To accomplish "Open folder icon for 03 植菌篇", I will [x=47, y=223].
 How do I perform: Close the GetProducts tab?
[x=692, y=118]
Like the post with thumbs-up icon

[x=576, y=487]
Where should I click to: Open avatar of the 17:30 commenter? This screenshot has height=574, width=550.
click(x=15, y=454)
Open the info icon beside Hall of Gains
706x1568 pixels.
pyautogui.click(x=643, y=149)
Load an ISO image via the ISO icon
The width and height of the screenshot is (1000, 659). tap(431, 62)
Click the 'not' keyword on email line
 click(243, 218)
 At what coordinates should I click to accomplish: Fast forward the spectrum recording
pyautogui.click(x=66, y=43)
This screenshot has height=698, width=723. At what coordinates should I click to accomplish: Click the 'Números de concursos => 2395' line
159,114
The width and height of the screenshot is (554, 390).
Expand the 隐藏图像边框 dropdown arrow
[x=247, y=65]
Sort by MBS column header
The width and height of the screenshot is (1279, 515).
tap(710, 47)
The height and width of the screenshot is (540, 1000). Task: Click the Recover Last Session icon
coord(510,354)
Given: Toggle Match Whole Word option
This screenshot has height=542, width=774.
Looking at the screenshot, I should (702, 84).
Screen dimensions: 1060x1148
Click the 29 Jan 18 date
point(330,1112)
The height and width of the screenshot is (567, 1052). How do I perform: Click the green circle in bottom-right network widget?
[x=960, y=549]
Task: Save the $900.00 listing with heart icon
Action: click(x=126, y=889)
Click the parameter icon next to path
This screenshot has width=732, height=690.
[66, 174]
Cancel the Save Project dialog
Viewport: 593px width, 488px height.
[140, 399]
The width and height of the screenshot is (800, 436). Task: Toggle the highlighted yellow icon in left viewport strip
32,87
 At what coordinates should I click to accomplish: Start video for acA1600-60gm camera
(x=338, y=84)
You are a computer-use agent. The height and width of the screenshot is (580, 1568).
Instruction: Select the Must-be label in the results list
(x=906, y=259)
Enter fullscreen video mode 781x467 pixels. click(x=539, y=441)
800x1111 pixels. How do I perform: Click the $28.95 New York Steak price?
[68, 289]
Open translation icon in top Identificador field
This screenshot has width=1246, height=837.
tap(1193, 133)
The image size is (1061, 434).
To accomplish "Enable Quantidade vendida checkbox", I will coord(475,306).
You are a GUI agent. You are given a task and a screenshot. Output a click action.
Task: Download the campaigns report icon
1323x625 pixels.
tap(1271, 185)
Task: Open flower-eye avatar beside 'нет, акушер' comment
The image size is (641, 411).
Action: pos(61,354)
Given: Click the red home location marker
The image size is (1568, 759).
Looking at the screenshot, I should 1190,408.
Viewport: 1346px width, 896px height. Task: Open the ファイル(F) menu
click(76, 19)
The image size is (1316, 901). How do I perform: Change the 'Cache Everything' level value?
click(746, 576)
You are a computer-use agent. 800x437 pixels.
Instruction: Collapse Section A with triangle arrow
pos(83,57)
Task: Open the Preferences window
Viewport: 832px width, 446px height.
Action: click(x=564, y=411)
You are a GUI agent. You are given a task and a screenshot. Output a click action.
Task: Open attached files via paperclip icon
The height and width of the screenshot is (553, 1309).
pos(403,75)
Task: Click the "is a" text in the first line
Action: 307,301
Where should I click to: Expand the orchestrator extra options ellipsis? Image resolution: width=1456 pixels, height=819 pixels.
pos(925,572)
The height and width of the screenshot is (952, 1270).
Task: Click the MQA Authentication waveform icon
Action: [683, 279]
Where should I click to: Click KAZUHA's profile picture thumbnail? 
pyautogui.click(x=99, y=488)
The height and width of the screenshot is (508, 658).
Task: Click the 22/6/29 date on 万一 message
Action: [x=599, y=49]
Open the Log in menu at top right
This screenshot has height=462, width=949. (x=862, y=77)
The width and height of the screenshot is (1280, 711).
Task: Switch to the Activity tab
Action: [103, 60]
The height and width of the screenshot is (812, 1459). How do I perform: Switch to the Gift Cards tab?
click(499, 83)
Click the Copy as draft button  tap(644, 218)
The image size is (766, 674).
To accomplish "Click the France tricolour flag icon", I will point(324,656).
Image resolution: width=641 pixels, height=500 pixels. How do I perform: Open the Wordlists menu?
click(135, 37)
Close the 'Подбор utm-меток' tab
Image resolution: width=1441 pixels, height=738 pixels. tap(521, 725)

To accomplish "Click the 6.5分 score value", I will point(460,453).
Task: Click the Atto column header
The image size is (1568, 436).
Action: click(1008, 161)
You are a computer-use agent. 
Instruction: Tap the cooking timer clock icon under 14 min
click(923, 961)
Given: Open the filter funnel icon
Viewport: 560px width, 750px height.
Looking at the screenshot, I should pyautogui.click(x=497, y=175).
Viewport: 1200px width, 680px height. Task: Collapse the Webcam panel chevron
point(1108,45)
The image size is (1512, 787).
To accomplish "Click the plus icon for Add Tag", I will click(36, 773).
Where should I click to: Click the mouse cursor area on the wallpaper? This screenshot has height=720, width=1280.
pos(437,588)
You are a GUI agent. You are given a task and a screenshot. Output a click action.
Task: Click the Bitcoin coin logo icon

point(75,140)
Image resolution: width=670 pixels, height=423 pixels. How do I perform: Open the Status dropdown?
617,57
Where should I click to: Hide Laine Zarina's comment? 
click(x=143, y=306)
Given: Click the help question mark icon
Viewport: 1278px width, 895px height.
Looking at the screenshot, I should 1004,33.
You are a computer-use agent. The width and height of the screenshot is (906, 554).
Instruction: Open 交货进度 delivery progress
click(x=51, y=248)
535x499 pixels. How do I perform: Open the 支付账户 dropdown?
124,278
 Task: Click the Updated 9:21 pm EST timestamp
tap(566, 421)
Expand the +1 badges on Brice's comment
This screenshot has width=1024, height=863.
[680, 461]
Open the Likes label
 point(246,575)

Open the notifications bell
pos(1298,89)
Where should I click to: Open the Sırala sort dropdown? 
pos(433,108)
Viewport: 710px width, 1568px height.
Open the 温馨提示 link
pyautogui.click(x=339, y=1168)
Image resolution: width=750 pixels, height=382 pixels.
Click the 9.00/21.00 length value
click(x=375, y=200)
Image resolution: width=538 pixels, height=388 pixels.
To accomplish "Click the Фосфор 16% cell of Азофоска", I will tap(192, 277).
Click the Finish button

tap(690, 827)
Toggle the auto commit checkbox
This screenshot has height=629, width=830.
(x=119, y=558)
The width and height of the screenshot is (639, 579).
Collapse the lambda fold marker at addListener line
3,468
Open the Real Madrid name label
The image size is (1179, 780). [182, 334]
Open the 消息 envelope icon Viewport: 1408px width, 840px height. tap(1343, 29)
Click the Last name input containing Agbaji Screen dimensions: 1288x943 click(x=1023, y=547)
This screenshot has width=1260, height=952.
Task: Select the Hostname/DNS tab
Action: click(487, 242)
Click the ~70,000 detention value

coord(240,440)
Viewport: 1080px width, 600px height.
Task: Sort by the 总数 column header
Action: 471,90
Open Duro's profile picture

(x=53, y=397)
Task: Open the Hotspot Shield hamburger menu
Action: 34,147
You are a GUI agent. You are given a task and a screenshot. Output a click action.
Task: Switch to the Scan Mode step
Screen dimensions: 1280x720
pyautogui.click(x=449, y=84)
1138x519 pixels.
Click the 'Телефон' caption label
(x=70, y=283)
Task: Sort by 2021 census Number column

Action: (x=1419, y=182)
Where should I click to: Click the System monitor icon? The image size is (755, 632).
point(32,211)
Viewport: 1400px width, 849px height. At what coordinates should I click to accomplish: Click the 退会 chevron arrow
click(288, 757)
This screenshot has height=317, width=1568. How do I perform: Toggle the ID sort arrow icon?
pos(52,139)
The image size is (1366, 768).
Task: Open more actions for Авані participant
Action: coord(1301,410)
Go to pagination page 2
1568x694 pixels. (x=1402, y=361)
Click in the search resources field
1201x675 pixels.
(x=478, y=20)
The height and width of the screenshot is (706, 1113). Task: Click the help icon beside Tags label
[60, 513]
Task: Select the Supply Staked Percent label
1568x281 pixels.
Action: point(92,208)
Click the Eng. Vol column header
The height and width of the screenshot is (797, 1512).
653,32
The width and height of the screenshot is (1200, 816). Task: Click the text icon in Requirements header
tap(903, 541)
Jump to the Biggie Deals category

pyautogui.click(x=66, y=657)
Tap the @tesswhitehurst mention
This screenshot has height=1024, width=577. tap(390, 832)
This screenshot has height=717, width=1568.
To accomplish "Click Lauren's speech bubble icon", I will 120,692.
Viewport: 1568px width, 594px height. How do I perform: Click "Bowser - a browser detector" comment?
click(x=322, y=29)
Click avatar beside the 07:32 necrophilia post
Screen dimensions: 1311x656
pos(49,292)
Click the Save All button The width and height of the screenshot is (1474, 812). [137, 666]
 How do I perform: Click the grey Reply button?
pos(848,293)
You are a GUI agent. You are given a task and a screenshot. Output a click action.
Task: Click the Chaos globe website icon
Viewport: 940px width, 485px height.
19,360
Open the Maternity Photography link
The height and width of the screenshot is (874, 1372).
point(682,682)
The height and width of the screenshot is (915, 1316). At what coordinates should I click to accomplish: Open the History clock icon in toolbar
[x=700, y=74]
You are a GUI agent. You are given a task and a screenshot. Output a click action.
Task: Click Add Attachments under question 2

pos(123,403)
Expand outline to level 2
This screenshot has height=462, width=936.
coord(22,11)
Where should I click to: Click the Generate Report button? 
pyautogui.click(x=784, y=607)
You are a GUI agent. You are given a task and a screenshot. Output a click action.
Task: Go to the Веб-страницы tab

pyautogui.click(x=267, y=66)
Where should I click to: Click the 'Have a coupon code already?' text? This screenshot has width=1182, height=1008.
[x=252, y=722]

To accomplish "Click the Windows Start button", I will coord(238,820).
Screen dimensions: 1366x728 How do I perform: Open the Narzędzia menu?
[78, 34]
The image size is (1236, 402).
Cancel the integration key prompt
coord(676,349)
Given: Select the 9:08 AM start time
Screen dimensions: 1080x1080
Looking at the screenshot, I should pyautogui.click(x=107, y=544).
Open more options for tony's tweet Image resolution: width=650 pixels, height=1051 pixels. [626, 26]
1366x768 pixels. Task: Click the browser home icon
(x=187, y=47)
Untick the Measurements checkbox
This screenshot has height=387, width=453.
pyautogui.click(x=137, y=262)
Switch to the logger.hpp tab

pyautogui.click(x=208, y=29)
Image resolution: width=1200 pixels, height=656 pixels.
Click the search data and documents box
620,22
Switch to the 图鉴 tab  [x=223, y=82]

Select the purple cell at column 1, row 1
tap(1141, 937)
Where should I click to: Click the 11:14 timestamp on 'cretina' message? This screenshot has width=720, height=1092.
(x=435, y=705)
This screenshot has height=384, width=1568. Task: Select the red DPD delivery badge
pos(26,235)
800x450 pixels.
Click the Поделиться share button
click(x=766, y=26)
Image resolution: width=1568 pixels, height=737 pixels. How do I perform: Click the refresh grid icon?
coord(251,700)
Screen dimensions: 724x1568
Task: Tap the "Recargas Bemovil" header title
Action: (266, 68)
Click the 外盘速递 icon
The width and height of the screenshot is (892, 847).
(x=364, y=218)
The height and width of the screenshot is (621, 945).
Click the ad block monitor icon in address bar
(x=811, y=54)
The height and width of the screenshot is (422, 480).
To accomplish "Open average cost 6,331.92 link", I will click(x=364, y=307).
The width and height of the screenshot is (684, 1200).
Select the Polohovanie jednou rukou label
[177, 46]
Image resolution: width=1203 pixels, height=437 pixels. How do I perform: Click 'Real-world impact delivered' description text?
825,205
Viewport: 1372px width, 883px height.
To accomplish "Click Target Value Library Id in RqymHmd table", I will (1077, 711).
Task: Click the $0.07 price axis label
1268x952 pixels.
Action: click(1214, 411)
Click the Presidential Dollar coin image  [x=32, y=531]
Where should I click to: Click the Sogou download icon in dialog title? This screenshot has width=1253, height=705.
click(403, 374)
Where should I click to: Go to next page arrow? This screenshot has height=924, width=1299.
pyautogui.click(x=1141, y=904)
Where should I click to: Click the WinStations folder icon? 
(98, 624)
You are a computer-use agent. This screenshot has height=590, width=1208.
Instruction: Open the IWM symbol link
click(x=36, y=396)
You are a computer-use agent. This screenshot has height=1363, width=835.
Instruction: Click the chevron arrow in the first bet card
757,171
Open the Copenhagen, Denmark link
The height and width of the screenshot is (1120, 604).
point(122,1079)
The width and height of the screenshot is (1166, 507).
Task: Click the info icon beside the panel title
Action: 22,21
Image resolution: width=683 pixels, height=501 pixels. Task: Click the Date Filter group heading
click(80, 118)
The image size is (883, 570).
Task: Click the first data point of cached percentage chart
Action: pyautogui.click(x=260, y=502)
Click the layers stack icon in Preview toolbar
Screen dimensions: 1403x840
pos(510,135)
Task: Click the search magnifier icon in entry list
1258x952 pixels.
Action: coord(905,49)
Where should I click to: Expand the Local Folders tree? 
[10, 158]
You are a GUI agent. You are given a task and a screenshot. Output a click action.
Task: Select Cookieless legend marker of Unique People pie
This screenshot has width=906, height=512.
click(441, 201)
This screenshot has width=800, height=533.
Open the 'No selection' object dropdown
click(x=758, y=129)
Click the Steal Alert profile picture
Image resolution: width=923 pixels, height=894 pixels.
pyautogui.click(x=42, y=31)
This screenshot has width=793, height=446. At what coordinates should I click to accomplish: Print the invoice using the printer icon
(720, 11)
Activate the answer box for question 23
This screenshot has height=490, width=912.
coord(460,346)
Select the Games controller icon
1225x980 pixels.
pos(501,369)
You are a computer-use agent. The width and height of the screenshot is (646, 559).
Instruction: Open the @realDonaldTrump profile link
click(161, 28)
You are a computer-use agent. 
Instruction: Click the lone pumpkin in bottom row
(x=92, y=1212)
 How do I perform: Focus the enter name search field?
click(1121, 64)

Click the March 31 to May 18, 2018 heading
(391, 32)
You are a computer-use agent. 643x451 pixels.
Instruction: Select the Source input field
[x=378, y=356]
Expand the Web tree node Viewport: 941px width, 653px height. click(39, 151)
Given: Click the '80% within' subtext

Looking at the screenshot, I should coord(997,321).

- - -

Brief:
Go through the data above and copy each line in which "will" appears.

Reply:
To accomplish "Open folder icon for 03 植菌篇", I will [x=47, y=223].
To accomplish "Enable Quantidade vendida checkbox", I will coord(475,306).
To accomplish "Click the France tricolour flag icon", I will point(324,656).
To accomplish "Click the 6.5分 score value", I will point(460,453).
To accomplish "Click the plus icon for Add Tag", I will click(36, 773).
To accomplish "Click the Фосфор 16% cell of Азофоска", I will tap(192, 277).
To accomplish "Click Lauren's speech bubble icon", I will 120,692.
To accomplish "Click the Windows Start button", I will coord(238,820).
To accomplish "Open average cost 6,331.92 link", I will click(x=364, y=307).
To accomplish "Click Target Value Library Id in RqymHmd table", I will (1077, 711).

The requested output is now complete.